→ STATED EXERCISE: Rewrite all of the records below, switching every "Instruction" to "Goal" and leaving everything else unchanged.

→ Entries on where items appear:

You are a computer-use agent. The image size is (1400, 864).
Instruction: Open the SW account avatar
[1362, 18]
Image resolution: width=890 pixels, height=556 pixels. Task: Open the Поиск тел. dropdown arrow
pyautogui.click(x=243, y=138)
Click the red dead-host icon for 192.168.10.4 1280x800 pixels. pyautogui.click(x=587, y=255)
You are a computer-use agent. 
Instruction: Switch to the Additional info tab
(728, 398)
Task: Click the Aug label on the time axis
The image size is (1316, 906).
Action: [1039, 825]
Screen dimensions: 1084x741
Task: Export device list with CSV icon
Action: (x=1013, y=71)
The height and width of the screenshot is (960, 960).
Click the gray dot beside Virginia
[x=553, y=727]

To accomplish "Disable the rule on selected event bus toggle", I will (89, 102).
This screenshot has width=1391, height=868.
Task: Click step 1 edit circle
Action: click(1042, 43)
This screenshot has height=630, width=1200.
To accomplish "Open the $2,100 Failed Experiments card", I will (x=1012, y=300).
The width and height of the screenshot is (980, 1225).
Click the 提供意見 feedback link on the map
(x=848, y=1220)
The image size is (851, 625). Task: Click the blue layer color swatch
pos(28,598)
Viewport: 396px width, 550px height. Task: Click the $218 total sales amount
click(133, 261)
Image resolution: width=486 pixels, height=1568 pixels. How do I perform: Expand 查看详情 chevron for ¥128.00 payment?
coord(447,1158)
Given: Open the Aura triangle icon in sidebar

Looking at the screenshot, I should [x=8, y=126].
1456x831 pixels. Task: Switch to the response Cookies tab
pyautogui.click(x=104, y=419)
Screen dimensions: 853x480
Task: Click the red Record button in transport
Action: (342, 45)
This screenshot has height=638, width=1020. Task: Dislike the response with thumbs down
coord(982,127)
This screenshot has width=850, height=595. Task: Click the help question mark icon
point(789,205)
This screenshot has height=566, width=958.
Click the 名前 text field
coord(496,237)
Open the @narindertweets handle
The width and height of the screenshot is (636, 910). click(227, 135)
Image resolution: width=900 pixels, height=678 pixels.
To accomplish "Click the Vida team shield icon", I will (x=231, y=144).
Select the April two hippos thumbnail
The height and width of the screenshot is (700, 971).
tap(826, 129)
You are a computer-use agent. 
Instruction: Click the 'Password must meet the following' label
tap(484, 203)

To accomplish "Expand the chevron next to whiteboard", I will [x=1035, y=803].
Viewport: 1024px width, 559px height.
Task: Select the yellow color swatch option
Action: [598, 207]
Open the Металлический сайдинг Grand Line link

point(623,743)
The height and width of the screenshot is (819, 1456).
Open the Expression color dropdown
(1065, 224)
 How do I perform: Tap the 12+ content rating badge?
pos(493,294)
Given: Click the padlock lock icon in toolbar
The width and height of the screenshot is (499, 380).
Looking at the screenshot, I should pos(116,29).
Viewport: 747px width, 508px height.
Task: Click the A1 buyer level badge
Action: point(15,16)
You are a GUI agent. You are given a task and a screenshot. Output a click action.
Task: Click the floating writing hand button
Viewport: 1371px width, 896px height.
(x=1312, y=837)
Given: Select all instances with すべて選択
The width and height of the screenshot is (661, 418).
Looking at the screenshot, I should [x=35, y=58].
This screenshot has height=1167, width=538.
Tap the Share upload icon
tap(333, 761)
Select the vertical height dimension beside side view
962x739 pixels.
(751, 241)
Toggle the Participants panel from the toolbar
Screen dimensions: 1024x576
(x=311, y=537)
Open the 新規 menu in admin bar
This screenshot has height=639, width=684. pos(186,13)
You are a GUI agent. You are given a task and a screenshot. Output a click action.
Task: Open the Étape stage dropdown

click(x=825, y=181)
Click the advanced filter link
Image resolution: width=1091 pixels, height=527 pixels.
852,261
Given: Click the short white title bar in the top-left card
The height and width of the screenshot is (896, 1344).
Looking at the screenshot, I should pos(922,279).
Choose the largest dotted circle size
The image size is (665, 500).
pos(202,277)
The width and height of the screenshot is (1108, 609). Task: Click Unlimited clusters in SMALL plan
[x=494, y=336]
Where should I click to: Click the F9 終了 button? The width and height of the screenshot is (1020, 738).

→ RESPONSE TO THE TASK:
You are a computer-use agent. The image size is (1400, 864).
Goal: Open the SW account avatar
[1362, 18]
Image resolution: width=890 pixels, height=556 pixels. Task: Open the Поиск тел. dropdown arrow
pyautogui.click(x=243, y=138)
Click the red dead-host icon for 192.168.10.4 1280x800 pixels. pyautogui.click(x=587, y=255)
You are a computer-use agent. 
Goal: Switch to the Additional info tab
(728, 398)
Task: Click the Aug label on the time axis
The image size is (1316, 906).
Action: [1039, 825]
Screen dimensions: 1084x741
Task: Export device list with CSV icon
Action: (x=1013, y=71)
The height and width of the screenshot is (960, 960).
Click the gray dot beside Virginia
[x=553, y=727]

To accomplish "Disable the rule on selected event bus toggle", I will (89, 102).
This screenshot has width=1391, height=868.
Task: Click step 1 edit circle
Action: click(1042, 43)
This screenshot has height=630, width=1200.
To accomplish "Open the $2,100 Failed Experiments card", I will (x=1012, y=300).
The width and height of the screenshot is (980, 1225).
Click the 提供意見 feedback link on the map
(x=848, y=1220)
The image size is (851, 625). Task: Click the blue layer color swatch
pos(28,598)
Viewport: 396px width, 550px height. Task: Click the $218 total sales amount
click(133, 261)
Image resolution: width=486 pixels, height=1568 pixels. How do I perform: Expand 查看详情 chevron for ¥128.00 payment?
coord(447,1158)
Given: Open the Aura triangle icon in sidebar

Looking at the screenshot, I should [x=8, y=126].
1456x831 pixels. Task: Switch to the response Cookies tab
pyautogui.click(x=104, y=419)
Screen dimensions: 853x480
Task: Click the red Record button in transport
Action: (342, 45)
This screenshot has height=638, width=1020. Task: Dislike the response with thumbs down
coord(982,127)
This screenshot has width=850, height=595. Task: Click the help question mark icon
point(789,205)
This screenshot has height=566, width=958.
Click the 名前 text field
coord(496,237)
Open the @narindertweets handle
The width and height of the screenshot is (636, 910). click(227, 135)
Image resolution: width=900 pixels, height=678 pixels.
To accomplish "Click the Vida team shield icon", I will (x=231, y=144).
Select the April two hippos thumbnail
The height and width of the screenshot is (700, 971).
tap(826, 129)
You are a computer-use agent. 
Goal: Click the 'Password must meet the following' label
tap(484, 203)

To accomplish "Expand the chevron next to whiteboard", I will [x=1035, y=803].
Viewport: 1024px width, 559px height.
Task: Select the yellow color swatch option
Action: [598, 207]
Open the Металлический сайдинг Grand Line link

point(623,743)
The height and width of the screenshot is (819, 1456).
Open the Expression color dropdown
(1065, 224)
 How do I perform: Tap the 12+ content rating badge?
pos(493,294)
Given: Click the padlock lock icon in toolbar
The width and height of the screenshot is (499, 380).
Looking at the screenshot, I should pos(116,29).
Viewport: 747px width, 508px height.
Task: Click the A1 buyer level badge
Action: point(15,16)
You are a GUI agent. You are given a task and a screenshot. Output a click action.
Task: Click the floating writing hand button
Viewport: 1371px width, 896px height.
(x=1312, y=837)
Given: Select all instances with すべて選択
The width and height of the screenshot is (661, 418).
Looking at the screenshot, I should [x=35, y=58].
This screenshot has height=1167, width=538.
Tap the Share upload icon
tap(333, 761)
Select the vertical height dimension beside side view
962x739 pixels.
(751, 241)
Toggle the Participants panel from the toolbar
Screen dimensions: 1024x576
(x=311, y=537)
Open the 新規 menu in admin bar
This screenshot has height=639, width=684. pos(186,13)
You are a GUI agent. You are given a task and a screenshot. Output a click action.
Task: Open the Étape stage dropdown

click(x=825, y=181)
Click the advanced filter link
Image resolution: width=1091 pixels, height=527 pixels.
852,261
Given: Click the short white title bar in the top-left card
The height and width of the screenshot is (896, 1344).
Looking at the screenshot, I should pos(922,279).
Choose the largest dotted circle size
The image size is (665, 500).
pos(202,277)
The width and height of the screenshot is (1108, 609). Task: Click Unlimited clusters in SMALL plan
[x=494, y=336]
Where should I click to: Click the F9 終了 button? The width and height of the screenshot is (1020, 738).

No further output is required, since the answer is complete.